Why Rossana Campo Is Your Next Italian Women’s Lit Obsession

Rossana Campo Is Your Next Italian Women’s Lit Obsession - cover's book Libere e un po' Bastarde pink

The Italian writer’s raw, real, and fiercely honest stories are shaking up Italian women’s narratives— exploring love, freedom, and all the messy feels. If you’re craving books that hit different and keep it 100, Campo’s got you covered

Rossana Campo Is Your Next Italian Women’s Lit Obsession - cover's book Libere e un po' Bastarde pink

08/08/2025


By Camilla Sarra. Cover image: detail from Libere e un po’ Bastarde book cover, Bompiani (2025).

Rossana Campo: A Fierce Authentic Voice in Italian Women’s Literature

For more than thirty years, the author has embodied a unique and penetrating voice in the landscape of contemporary Italian literature—a voice that reveals with strength and delicacy the inner worlds of women. It is a voice that can be sharp and biting, raw yet profoundly intimate, capable of traversing the hidden and complex terrains of the female soul with passion. Since her stunning debut in 1992 with In principio erano le mutande (In the Beginning Were the Panties), which quickly became a cult classic, the author has distinguished herself by narrating freedom, desire, love, and resistance with rare and unwavering emotional clarity.

Rossana Campo’s narrative style vividly captures the way women speak to each other: with whispers and shouts, with the tenderness and urgency of those who know that words can be both a refuge and a weapon. She proved this in her acclaimed novels—from L’Attore americano (The American Actor) to the award-winning Dove troverete un padre come il mio (Where Will You Find a Father Like Mine)—and now in her latest masterpiece, Libere e un po’ bastarde (Free and a Little Bit Wicked, Bompiani), arguably her most political, disarming, and deeply human work to date.

Inside the Book: Fierce Women & Radical Rebellion 

At the beating heart of this novel is Betti, a screenwriter living in Paris, a woman both sharp and deeply self-aware, embodying the emotional complexity and ambiguity of contemporary life. Through her eyes, we meet an intertwined circle of women, friends and companions, all in middle age—women who share wine and late-night talks, who confess their vulnerabilities yet fiercely protect one another.
Among them are vivid figures: Alice, fragile and searching for a self that slips away; Gloria, a fading actress trapped in an oppressive marriage with a controlling director; Federica, a scholar on the brink of an ill-fitted union; and Sylvie and Lorenza, a long-term couple whose intimacy is beginning to crack. These are not mythic heroines but living, breathing contradictions—capable of rage, tenderness, and everything in between. Betti navigates her emotional world balanced between two destabilizing loves: one with Leila, a married woman who might offer stability, and the other with Justine, a younger, elusive woman embodying pure, wild, uncontrollable desire. Through these relationships, the italian writer courageously and sensitively explores queer love, refusing to simplify or explain, allowing mystery and complexity to speak for themselves.

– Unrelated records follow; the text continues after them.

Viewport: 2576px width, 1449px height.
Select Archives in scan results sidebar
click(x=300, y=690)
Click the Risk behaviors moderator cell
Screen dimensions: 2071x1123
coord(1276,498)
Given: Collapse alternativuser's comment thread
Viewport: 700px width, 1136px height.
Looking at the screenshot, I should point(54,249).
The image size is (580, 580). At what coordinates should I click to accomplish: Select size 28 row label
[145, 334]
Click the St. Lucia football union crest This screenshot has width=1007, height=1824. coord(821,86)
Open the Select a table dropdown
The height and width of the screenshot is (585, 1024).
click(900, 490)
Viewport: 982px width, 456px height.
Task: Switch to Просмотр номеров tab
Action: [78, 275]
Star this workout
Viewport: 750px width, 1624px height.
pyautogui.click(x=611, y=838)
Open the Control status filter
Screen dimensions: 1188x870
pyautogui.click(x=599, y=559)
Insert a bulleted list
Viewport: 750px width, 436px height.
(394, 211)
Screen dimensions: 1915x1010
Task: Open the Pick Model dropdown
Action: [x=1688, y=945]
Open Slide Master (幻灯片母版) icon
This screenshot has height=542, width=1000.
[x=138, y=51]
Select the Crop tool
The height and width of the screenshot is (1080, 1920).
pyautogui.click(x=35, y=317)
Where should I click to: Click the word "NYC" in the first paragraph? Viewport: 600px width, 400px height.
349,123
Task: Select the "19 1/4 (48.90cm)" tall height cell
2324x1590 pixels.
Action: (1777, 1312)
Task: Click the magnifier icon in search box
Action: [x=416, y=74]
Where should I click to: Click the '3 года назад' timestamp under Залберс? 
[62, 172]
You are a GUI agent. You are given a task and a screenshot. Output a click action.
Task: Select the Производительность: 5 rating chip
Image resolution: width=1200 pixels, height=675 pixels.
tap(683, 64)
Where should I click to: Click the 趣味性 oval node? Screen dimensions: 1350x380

A Novel That Redefines Female Identity and Desire

Libere e un po’ bastarde tells of a fluid femininity, constantly evolving, never confined by social roles or expectations. The women in this novel are not defined by motherhood, marriage, or traditional roles—they define themselves through pleasure, grief, intuition, and rebellion. Their bodies—alive and pulsating—stand at the narrative’s center, not as mere symbols, but as tangible realities that age, desire, and reveal themselves unfiltered. Female sexuality, often queer, is portrayed with a delicacy and realism that offer a rare, honest, and innovative view of intimacy between women in contemporary literature. The author grants her characters—and her readers—the freedom to be many things at once, without apology or justification.

The Author’s World: Female Freedom as Conscious Imperfection

In the author’s world, freedom is not a static goal but an ongoing, imperfect journey. Her protagonists are not free despite their flaws, but precisely because of them. Their agency emerges from uncertainty, from the conscious choice to be heard, from the decision to choose themselves, always. The author rejects the stereotypical ideal of the “strong woman” in favor of a more authentic truth: women who make mistakes, change their minds, fall and rise again, and refuse to be erased or marginalized. It is a quiet revolution, made of daily resistance, emotional survival, and courageous imperfection.

The Book Redefining Women’s Power 

In an era dominated by the race for efficiency, productivity, and aesthetic perfection, Rossana Campo’s Libere e un po’ bastarde powerfully reclaims slowness, nuance, and the beauty of imperfection and disorder. It is a novel that reads quickly but lingers long after the last page—because it speaks of women we know, who we are, or who we wish to become. The title itself is a manifesto: suggesting that freedom may come at a cost or with an uncomfortable label—but it is worth it. The author’s writing reminds us that living fully and loving deeply are already acts of resistance. At a time when women’s literature risks being tamed or commodified, the author stands firm and graceful, showing that storytelling can still be a gentle form of rebellion—and a lasting act of love.